しかし、そのような取り組みはなかなかうまくいっていないのが現状だ。

「悩み続けています」とこぼすのは、ダンキン・ブランズ・グループ社の最高執行責任者スコット・マーフィー。同グループは、年間10億個ものコーヒーカップを使用している。発泡スチロールの使用廃止を掲げた2010年以来、マーフィーは、同チェーン店のカップの再設計に取り組んできた。そして今年、店舗での紙カップへの移行がやっと実現したが、今後も新素材や設計の研究は続いている。

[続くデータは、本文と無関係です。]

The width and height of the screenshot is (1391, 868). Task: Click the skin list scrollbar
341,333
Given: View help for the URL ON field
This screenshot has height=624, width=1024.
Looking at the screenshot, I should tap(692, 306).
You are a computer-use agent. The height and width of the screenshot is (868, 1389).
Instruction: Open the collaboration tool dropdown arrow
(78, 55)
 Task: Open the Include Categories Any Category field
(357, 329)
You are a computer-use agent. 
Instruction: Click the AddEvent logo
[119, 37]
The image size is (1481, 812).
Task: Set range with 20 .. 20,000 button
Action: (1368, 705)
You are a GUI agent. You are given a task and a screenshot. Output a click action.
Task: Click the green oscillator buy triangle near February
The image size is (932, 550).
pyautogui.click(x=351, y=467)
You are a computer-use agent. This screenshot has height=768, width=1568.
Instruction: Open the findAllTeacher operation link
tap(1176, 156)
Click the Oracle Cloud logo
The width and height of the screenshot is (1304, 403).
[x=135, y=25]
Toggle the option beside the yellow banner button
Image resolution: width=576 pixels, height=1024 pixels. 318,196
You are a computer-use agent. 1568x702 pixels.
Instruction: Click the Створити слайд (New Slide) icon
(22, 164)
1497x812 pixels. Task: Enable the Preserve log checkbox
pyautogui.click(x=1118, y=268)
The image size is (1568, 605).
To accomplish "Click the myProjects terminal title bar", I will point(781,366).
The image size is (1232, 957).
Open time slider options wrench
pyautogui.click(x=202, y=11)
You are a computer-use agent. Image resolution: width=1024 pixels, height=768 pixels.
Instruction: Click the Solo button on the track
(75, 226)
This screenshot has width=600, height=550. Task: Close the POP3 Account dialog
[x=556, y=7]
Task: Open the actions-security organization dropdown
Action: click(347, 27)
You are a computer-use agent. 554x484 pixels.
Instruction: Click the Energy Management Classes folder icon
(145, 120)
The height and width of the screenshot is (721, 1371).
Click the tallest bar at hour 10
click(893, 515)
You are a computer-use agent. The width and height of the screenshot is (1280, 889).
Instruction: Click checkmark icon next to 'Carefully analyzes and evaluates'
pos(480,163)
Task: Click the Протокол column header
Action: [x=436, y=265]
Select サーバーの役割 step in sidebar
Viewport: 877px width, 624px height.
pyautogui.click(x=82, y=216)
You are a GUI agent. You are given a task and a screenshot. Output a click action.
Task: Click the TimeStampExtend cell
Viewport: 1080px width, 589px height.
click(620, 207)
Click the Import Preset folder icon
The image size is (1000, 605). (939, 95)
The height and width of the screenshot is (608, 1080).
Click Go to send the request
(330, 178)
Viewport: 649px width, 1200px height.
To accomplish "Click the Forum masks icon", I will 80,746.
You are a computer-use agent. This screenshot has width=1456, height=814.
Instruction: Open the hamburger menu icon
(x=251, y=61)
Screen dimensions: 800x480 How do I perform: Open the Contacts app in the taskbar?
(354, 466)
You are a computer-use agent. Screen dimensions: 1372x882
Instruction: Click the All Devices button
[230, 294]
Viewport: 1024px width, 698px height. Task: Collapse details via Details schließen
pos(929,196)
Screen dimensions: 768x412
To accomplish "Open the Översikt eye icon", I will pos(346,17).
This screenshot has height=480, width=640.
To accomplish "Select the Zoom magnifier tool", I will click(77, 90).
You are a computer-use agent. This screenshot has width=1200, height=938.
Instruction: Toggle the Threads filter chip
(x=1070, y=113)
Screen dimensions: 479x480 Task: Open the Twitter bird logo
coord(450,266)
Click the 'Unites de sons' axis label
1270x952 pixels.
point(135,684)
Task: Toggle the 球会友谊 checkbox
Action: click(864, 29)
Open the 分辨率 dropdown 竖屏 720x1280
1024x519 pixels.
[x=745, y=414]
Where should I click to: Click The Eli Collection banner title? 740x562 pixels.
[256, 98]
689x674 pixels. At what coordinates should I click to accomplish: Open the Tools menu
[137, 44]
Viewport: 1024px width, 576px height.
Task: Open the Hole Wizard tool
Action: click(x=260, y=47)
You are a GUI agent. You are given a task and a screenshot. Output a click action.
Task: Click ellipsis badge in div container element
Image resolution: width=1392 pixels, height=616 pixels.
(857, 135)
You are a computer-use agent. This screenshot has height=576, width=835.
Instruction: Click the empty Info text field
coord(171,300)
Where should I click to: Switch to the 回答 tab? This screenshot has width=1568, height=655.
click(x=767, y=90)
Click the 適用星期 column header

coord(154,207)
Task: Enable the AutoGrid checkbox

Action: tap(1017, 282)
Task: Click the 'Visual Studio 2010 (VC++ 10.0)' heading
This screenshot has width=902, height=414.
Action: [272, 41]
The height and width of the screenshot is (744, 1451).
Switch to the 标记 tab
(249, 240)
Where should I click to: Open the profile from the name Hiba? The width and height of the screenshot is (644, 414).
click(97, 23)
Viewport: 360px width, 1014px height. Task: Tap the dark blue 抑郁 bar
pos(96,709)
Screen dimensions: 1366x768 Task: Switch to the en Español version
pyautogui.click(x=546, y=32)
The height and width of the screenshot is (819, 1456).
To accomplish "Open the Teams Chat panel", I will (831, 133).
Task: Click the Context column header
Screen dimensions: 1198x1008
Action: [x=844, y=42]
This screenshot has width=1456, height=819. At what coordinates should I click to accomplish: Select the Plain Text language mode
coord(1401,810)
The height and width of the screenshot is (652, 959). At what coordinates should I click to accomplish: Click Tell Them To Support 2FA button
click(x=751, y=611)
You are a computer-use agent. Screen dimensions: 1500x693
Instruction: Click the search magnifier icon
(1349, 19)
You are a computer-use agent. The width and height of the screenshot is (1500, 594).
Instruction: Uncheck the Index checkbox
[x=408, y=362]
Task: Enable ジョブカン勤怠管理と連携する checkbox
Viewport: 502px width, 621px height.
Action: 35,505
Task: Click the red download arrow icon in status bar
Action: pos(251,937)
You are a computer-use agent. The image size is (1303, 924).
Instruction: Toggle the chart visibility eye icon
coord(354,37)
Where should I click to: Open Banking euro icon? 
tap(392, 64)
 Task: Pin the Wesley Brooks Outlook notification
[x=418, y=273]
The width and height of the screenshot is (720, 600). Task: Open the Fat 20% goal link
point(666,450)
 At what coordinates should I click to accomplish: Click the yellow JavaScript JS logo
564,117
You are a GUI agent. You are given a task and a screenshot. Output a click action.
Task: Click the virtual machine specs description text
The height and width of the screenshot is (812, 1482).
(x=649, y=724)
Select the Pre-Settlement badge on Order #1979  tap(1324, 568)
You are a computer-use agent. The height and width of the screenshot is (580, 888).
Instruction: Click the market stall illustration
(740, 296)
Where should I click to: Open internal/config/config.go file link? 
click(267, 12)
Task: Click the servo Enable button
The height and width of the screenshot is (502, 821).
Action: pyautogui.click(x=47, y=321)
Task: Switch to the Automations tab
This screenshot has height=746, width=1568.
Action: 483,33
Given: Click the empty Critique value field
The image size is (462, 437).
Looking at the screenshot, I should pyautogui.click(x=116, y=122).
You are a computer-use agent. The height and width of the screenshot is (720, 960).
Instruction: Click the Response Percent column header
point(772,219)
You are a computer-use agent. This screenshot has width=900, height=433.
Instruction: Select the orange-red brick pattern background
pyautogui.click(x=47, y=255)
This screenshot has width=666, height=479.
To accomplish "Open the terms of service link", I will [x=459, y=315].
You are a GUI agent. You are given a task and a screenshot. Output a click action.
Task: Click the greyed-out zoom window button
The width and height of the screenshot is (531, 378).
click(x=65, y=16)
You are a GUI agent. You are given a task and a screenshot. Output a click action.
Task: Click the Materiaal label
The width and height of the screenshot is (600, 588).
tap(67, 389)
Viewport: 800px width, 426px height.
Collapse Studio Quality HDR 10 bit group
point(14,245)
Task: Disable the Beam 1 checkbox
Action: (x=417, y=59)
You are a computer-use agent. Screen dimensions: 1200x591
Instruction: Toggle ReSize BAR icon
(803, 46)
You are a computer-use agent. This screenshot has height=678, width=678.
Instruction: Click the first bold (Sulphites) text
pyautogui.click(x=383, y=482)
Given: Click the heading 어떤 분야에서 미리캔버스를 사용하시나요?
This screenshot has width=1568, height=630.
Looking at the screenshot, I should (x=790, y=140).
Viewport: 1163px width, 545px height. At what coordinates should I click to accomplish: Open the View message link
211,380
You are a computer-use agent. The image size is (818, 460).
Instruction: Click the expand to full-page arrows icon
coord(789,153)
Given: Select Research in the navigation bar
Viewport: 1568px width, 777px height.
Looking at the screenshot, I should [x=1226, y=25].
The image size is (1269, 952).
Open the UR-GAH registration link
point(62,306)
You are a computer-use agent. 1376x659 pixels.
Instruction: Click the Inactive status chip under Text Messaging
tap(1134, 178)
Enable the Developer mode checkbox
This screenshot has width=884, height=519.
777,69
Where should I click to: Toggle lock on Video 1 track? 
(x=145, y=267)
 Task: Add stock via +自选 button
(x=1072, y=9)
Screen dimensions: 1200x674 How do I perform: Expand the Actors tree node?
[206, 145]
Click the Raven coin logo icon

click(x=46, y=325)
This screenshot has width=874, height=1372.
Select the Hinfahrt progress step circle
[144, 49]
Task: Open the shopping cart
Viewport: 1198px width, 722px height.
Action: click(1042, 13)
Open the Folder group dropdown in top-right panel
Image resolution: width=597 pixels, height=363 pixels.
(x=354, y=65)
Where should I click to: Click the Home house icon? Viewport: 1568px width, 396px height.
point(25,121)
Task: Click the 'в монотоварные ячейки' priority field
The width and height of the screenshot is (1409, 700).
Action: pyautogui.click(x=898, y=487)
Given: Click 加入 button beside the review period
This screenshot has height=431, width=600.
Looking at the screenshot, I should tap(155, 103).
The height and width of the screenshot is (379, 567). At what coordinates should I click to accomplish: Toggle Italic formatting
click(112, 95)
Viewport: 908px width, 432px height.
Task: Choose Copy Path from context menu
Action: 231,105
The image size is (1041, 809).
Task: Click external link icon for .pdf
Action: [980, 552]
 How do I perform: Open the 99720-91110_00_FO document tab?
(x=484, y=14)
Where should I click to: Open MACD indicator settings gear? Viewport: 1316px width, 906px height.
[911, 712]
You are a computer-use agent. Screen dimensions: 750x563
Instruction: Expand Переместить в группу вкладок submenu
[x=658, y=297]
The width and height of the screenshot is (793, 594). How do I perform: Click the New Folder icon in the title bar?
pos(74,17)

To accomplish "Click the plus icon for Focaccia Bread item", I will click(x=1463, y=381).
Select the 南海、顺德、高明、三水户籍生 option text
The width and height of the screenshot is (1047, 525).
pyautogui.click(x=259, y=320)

「皆さんが思っているよりも少し複雑なんです」とマーフィーは言う。「カップは、お客様との一番近い接点で当社のブランドや伝統に関わる大きな要素です」

使い捨てカップは、どちらかというと現代の発明品だ。およそ100年前、公衆衛生の重要性を訴える人々が禁止しようと目指していたのは使い捨てカップではなく、公共の水飲み場のそばに置かれていたブリキ製やガラス製の共用カップだった。そのような中で、ローレンス・ルーレンという人が、ワックスで内側をコーティングした使い捨てカップの特許を取得し、肺炎や結核などの病気の予防に役立つイノベーションとして売り出した。

持ち帰り用コーヒーの文化が現れたのは、それからずっと後のことだ。マクドナルドが朝食のサービスを全米で開始したのが1970年代後半で、それから10年と少しした後、スターバックスが第50号店をオープンした。金融サービスであるBTIGのアナリストであるピーター・サーレの推定によると、ダンキンも合わせたこの3社によるコーヒーの売上高は年間200億ドル近くに上るという。

一方、ジョージア・パシフィックやインターナショナル・ペーパーなどの製紙企業は、使い捨てカップの市場とともに成長してきた。使い捨てカップの市場規模は、2016年には120億ドルに達し、2026年までに200億ドル近くになることが予想されている。

米国で使用される紙・プラスチック・発泡スチロール製コーヒーカップは年間約1200億個に上り、世界全体のおよそ5分の1を占めている。そのほとんど(99.75%)が最終的にごみとなるが、現実として紙カップでさえ分解に20年以上を要する。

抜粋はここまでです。